Fall Damage 5e D&D Guide

This guide to Fall Damage in Dungeons and Dragons 5e can help settle disagreements about it. Some things in 5e have a lot of rules that can’t be argued with, but Fall Damage does not.

There are some government rules that can help guide you, but there are also some that aren’t said. It’s best to make these decisions before someone trips and falls so that no one feels bad.

The best thing about Dungeons and Dragons rules is that your D&D game can change them. If you want to make sure that every person dies because of an enemy, remove the chance of dying from falling damage.

What is Fall Damage in DnD 5e?

Fall Damage is the damage done to a Dungeons & Dragons character when it falls at least 10 feet.

If the character gets damage from falling, they are knocked over when they hit the ground. This could happen if a character falls off a high ledge, a bridge breaks, or the Fly spell stops working in the middle of a trip. Most of the time, a figure will take fall damage if they fall at least 10 feet.

On page 196 of the Player’s Handbook, it says that Fall Damage is considered Blunt damage for the purposes of the rules.

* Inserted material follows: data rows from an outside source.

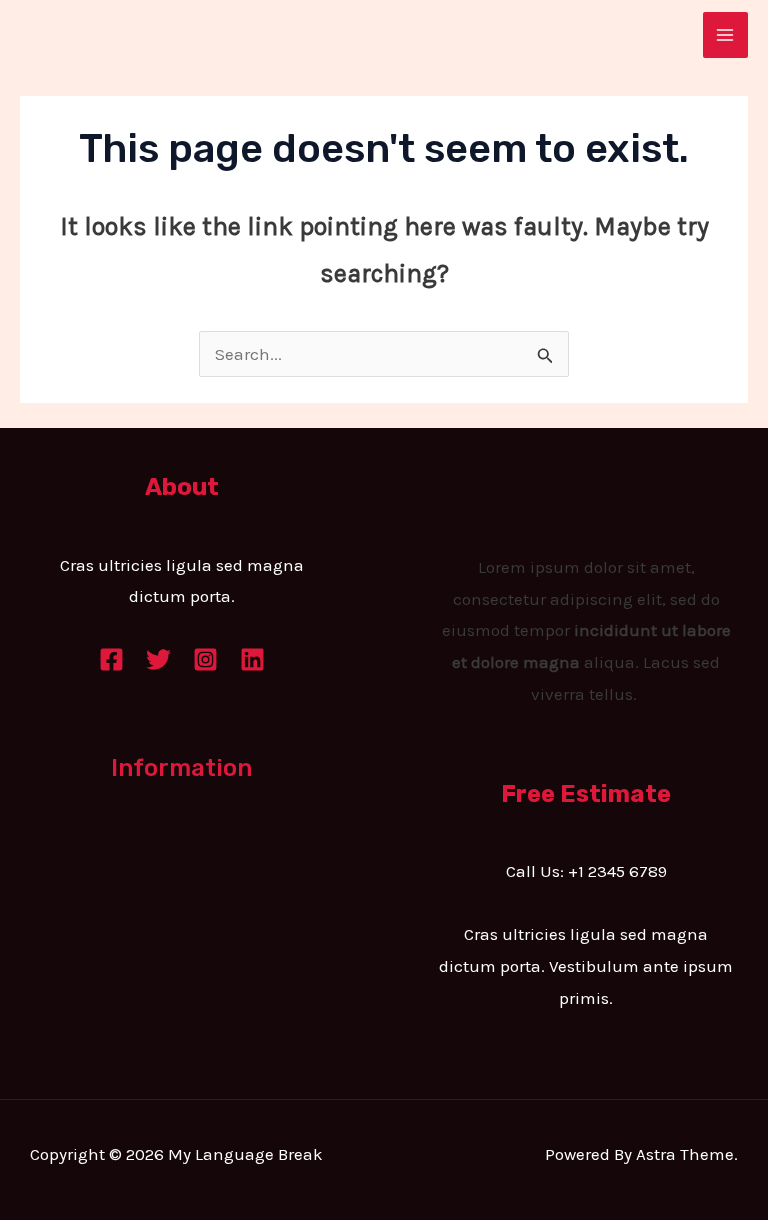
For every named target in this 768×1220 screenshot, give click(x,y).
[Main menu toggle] (726, 35)
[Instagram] (205, 659)
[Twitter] (158, 659)
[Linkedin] (252, 659)
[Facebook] (111, 659)
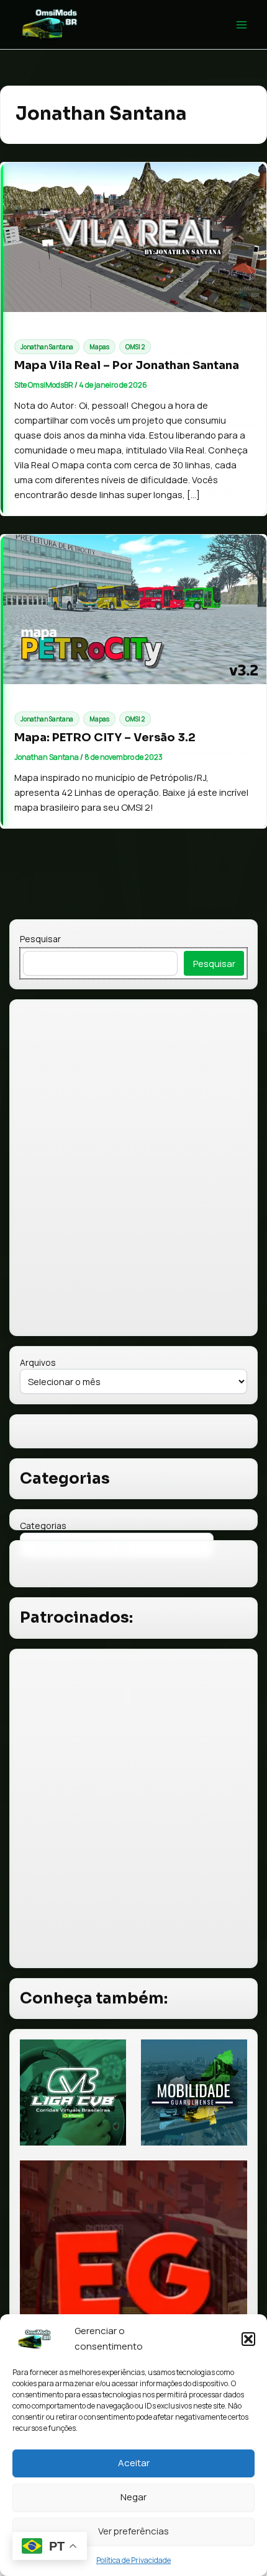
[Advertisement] (133, 1808)
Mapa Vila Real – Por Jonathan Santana (126, 365)
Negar (133, 2496)
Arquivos (38, 1362)
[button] (248, 2339)
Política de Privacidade (133, 2560)
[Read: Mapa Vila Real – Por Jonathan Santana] (133, 237)
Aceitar (134, 2462)
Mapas (99, 346)
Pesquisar (40, 939)
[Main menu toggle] (242, 25)
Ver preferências (133, 2531)
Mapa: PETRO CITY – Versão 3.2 (105, 737)
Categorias (43, 1525)
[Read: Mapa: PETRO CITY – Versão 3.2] (133, 609)
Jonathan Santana (46, 346)
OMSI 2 (135, 346)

“Bludgeoning. Hammers, falling, and squeezing are examples of blunt force strikes. and the same amount of damage from blows.”

How to Calculate Fall Damage?

Fall Damage 5e D&D Guide

When it comes to figuring out fall damage, the rules are pretty easy to follow.

Every 10 feet of freefall does 1d6 damage (1d6 damage per 10 feet), up to a maximum of 20d6 damage.

So, you would have to fall from more than 200 feet to get the most damage from falling.

You can find these rules on page 183 of the Player’s Handbook.

“One of the most common dangers an explorer faces is falling from a high place.

A monster takes 1d6 bludgeoning damage for every 10 feet it fell at the end of a fall, up to a maximum of 20d6. If the monster takes damage from the fall, it lands on its back.

How Fast Players Fall in 5e?

As soon as you let go, you will drop 500 feet. So far, so good. So you won’t fall more than 500 feet on any of your turns. If you start falling from 501 feet, you fall 500 feet in one turn.

When it’s your turn again, that last foot will fall to the ground. This makes it easy to figure out and leaves little room for disagreements. If you start falling from 20 feet up, your turn is over when you hit the ground.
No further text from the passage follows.